Önüne koyulan bardağı tek dikişte bitirdi. Sonra ikincisini... Dördüncüsünü. Çabuk sarhoş olmamayı seviyordu ve hala kafası yerindeydi. Birden görüş alanına giren fazla narin görünümlü adamla dikkatini ona verdi. Ta ki gelip yanına oturana kadar her şey normaldi. Adamın cesaretini beğenmişti. "İyi akşamlar. Ben Yeosang." konuştuktan sonra Hongjoong yanındaki bar taburesini işaret ederek oturmasını ima etti.
"Cesaretini sevdim Yeosang. Herkesin konuşabileceği bir yapım yok çünkü." sinsice gülümserken bir yandan yanındaki bedeni fark ettirmeden süzdü. "İki haftadır her gün buraya gelip sizi bulmaya çalıştım. Buraya sürekli geldiğinizi duymuştum oysaki." imalı konuşmasıyla Hongjoong bir şeyler döndüğünü anlamıştı."Ne istiyorsun peki?" Yeosang onun sabırsız oluşunu anlamış ve direkt konuya girmişti. "Beni Hwa gönderdi. Sadece söylememi istedi. Adımlarına dikkat et."
"Ne bu şimdi?" Hongjoong hem şaşırmış hem garipsemişti. Yeosang ayaklandı ve konuşmaya başladı "Geceniz güzel geçsin." masum ama aslında altında sinsilik yatan bir gülüş sunup uzaklaştı. Uzaklaşan siluetin arkasından bakakalmıştı sadece Hongjoong. Birden çalan telefonuyla tüm dikkati dağıldı. Aramayı bekletmeden yanıtladı. "Günün özetini geçeyim hemen." Woooyoung'ın sesiyle biraz olsun rahatlamıştı.

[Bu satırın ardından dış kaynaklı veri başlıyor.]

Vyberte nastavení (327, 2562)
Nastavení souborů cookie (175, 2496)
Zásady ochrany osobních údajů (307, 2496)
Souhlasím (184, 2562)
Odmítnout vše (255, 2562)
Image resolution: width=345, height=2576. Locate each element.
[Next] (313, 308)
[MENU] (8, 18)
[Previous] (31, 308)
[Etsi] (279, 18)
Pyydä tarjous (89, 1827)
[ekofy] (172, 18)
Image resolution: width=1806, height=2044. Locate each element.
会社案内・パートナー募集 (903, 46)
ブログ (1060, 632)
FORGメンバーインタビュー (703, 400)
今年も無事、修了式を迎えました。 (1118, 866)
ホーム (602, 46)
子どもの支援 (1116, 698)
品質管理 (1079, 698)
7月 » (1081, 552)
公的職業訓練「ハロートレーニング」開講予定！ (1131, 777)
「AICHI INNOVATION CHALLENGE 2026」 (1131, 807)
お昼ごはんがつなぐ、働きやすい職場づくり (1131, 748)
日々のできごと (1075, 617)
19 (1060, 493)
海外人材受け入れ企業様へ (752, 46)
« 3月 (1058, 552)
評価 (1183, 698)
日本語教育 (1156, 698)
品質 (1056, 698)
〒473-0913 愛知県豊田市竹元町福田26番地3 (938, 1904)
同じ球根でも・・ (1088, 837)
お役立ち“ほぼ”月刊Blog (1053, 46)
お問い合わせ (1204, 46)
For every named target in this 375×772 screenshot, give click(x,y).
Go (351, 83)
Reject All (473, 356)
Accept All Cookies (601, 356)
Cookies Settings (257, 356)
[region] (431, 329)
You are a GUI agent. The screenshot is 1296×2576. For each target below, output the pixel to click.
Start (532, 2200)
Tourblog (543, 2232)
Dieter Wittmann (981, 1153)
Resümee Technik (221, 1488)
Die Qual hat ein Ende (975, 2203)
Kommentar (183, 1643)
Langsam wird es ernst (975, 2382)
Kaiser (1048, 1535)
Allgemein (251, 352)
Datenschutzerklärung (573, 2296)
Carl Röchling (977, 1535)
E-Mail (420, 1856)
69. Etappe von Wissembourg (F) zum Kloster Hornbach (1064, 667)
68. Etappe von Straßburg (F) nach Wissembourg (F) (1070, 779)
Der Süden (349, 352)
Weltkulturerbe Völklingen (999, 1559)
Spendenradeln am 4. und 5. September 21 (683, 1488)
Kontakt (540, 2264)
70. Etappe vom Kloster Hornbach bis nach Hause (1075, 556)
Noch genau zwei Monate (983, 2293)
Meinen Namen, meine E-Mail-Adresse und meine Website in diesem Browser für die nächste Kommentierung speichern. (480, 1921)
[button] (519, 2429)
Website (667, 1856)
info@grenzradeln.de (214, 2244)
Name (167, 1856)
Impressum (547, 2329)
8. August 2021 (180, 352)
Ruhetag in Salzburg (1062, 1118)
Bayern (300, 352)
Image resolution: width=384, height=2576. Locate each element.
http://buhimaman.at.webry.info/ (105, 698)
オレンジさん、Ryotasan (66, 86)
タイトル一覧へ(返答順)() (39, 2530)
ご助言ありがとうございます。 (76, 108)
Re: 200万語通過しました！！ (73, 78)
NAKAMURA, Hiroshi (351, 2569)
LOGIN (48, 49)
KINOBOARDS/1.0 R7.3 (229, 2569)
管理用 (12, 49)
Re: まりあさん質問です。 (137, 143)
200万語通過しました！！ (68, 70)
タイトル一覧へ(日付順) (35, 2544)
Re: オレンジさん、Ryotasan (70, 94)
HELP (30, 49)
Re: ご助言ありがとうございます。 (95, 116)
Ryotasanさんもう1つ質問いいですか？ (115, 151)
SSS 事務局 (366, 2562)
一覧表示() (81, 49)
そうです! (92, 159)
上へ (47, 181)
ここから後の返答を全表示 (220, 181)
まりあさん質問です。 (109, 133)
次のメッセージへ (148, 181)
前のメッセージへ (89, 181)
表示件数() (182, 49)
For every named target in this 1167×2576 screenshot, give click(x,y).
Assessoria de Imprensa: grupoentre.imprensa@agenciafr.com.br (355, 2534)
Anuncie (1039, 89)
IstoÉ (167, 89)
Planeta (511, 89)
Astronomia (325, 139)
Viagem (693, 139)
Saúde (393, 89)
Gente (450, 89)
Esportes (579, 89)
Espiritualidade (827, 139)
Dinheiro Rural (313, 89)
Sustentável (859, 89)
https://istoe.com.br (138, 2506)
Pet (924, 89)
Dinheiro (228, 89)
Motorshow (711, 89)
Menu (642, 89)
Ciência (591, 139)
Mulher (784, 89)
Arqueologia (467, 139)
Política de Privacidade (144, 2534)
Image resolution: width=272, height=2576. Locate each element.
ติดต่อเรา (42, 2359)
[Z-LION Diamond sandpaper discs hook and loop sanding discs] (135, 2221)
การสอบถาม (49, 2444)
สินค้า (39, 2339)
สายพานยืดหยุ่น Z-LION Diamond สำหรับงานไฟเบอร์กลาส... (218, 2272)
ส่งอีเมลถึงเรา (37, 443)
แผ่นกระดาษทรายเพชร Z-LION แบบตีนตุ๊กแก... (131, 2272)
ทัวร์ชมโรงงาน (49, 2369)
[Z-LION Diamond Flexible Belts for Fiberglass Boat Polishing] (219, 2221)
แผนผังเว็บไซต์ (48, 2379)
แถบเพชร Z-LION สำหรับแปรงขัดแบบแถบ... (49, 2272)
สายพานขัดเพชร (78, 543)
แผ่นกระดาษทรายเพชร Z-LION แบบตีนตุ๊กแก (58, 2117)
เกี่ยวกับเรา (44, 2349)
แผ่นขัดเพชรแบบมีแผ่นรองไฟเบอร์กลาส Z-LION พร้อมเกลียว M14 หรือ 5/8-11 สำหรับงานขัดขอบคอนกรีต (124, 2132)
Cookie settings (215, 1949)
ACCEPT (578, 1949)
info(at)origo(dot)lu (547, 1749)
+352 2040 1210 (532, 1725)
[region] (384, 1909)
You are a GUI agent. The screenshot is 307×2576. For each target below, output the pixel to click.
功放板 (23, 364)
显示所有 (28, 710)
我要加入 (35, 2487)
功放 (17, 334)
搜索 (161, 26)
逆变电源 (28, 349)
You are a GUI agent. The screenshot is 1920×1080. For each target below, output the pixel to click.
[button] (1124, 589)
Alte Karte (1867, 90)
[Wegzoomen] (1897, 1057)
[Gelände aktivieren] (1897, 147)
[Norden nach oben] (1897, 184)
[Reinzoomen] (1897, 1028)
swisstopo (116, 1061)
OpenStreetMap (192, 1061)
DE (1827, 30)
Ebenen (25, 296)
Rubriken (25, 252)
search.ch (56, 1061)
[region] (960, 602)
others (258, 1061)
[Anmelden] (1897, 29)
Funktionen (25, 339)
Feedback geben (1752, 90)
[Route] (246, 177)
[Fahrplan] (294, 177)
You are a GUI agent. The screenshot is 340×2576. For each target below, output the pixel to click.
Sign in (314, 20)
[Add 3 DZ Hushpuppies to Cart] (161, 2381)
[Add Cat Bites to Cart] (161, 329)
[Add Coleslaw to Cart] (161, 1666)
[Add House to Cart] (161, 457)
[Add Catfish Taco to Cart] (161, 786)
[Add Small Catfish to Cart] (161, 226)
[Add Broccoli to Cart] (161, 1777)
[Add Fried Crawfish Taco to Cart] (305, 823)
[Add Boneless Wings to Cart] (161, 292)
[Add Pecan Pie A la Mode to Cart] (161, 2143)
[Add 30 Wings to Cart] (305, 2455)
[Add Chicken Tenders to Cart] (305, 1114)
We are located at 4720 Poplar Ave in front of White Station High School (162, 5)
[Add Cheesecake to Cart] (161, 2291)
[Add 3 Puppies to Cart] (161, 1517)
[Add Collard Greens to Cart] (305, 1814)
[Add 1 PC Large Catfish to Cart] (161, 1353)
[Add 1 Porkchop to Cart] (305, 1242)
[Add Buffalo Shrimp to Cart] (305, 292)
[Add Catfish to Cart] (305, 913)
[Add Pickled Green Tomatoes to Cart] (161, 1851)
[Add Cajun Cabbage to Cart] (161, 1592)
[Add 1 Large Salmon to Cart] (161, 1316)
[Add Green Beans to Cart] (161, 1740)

Wooyoung San'ın gününü her zamanki gibi Hongjoong'a özetlemiş sonra da şakalaşıp telefonu kapatmıştı. Wooyoung ne de olsa onun stresini alan tek insandı. Birden aklına gelen az önceki olaydan sonra oturduğu yerden kalktı ve bardan çıktı. Nefesi çıkmıyor gibi hissediyordu. Boğuluyor gibi...
***
San dün ki gibi erkenden uyanmış ve şirkete gelmişti. Masasında bir yandan Sungjin'in bugün ki programını hazırlıyor bir yandan da etrafı süzüyordu. Birden programdaki birazdan olacak görüşme gözüne çarptı. "Park Seonghwa. Görüşme saati:08.30" sesli okuduğu isimle garipsedi bir anlığına. Bu işin içine girdiğinden beri ilk defa duyduğu bir isimdi. Programı alıp Sungjin'in odasına yöneldi. Kapıyı tıklattı ve gelen komutla içeri girdi.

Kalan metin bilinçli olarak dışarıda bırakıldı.